私事ですが、お盆過ぎに携帯電話が壊れてしまい、此の話のデータが入ったままで修理に出して中々戻って来ませんでした。現代社会に不可欠とはいえ、携帯に頼り過ぎるのも考えもの…と、考えさせられました。さて、今回は史実に逆らって帰国を果たした黄梅院の話です。相変わらずの乱文ですが、読んで頂ければ嬉しく思います。

 相模国小田原。


 相模国の南西端にあたる此の街は、《関東》の南側の入口に位置し、西側にそびえる箱根の山々が関東と駿河以西とを隔てている。

 謂わば《東国の境目》を扼し、東西の政治・文化の境界線とも言える地である。


 また元来、相模国は温暖かつ湿潤な気候であるが、年間を通して吹く海風と箱根や北側の足柄の山々が雨雲をもたらす為、小田原は東郡・中郡とも呼称される東相模よりも雨量が多い。

 更に冬には、此の地特有の冷たい海風が、遠く大海原の向こう側から吹き込んで来る為に東相模よりも寒さが増しているのだ。

 勿論、更に北に住む者達にすれば何れ程の事は無いのだが、普段慣れていない分だけに、多くの者達が冷たい南風が齎す寒さに身体を竦めながら歩いている。


 だが、翌月に陰暦特有の《閏月》が入り込む此の時点は、当時の太陽歴(ユリウス歴)に換えると2月中旬に相当する。

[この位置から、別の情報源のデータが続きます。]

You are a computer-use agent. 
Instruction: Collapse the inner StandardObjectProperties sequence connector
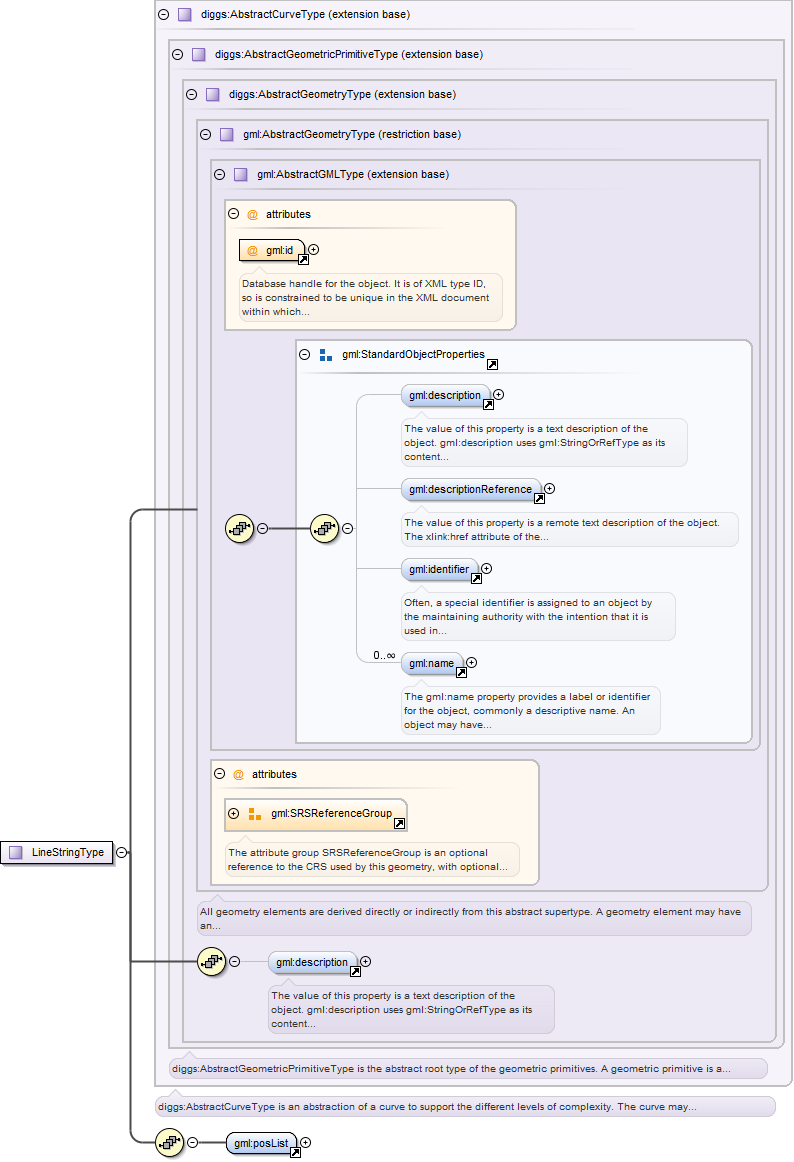pyautogui.click(x=347, y=528)
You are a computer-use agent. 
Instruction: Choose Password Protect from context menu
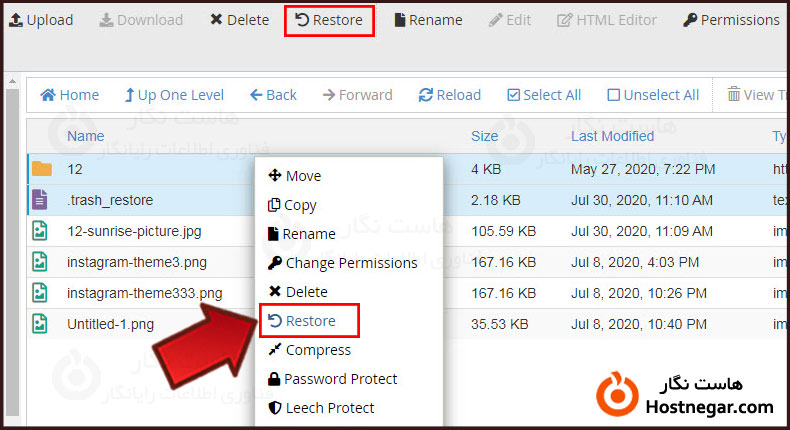point(340,379)
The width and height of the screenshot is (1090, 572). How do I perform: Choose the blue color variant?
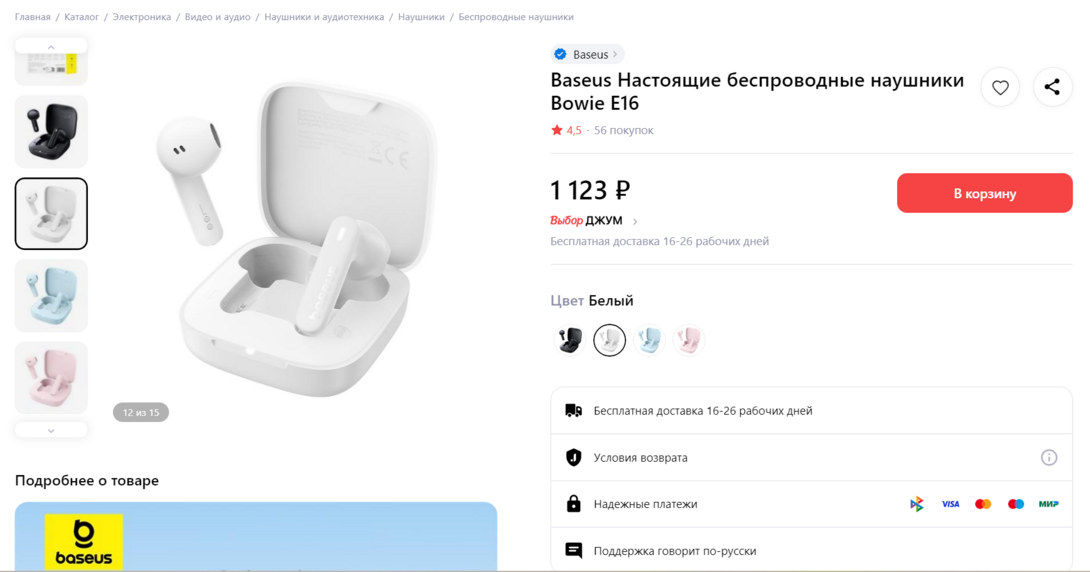[649, 340]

 街中を闊歩する人々は、直ぐ其処に来ているで在ろう春の息吹を感じ取って明るい表情を見せていた。


 ただ、人々の明るい表情には他にも原因が存在する。

 此の小田原に本城を置く北条家と、数年来争っていた西隣りの武田家の間で和睦が成立した事が、彼等に安心感を齎していたのである。


 時に元亀3年(1572年)1月27日の事である。世に言う《甲相一和》の締結から丁度1ヶ月が経過していた。


 未だに寒空に覆われている小田原の街の中心に在り、半ば以上の面積を占めている小田原城は、北条家の始祖たる伊勢早雲庵宗瑞が攻略し、相模進出の拠点を担ってきた。

 早雲の死後、嫡男で第2代の氏綱が己の居城であった小田原城を本城と定めて以来、第3代氏康、第4代で現当主の氏政、と改修を重ねて城域を拡大して関東随一の巨城と成った。

 其の堅城ぶりは有名であり、事実、永禄4年(1561年)には長尾平三景虎(上杉弾正少弼輝虎・不識庵謙信)率いる関東諸将10万以上の大軍勢を退けている。

 また永禄12年(1569)には武田家陣代の左京大夫勝頼率いる2万の軍勢も退け、堅城ぶりを改めて披露していた。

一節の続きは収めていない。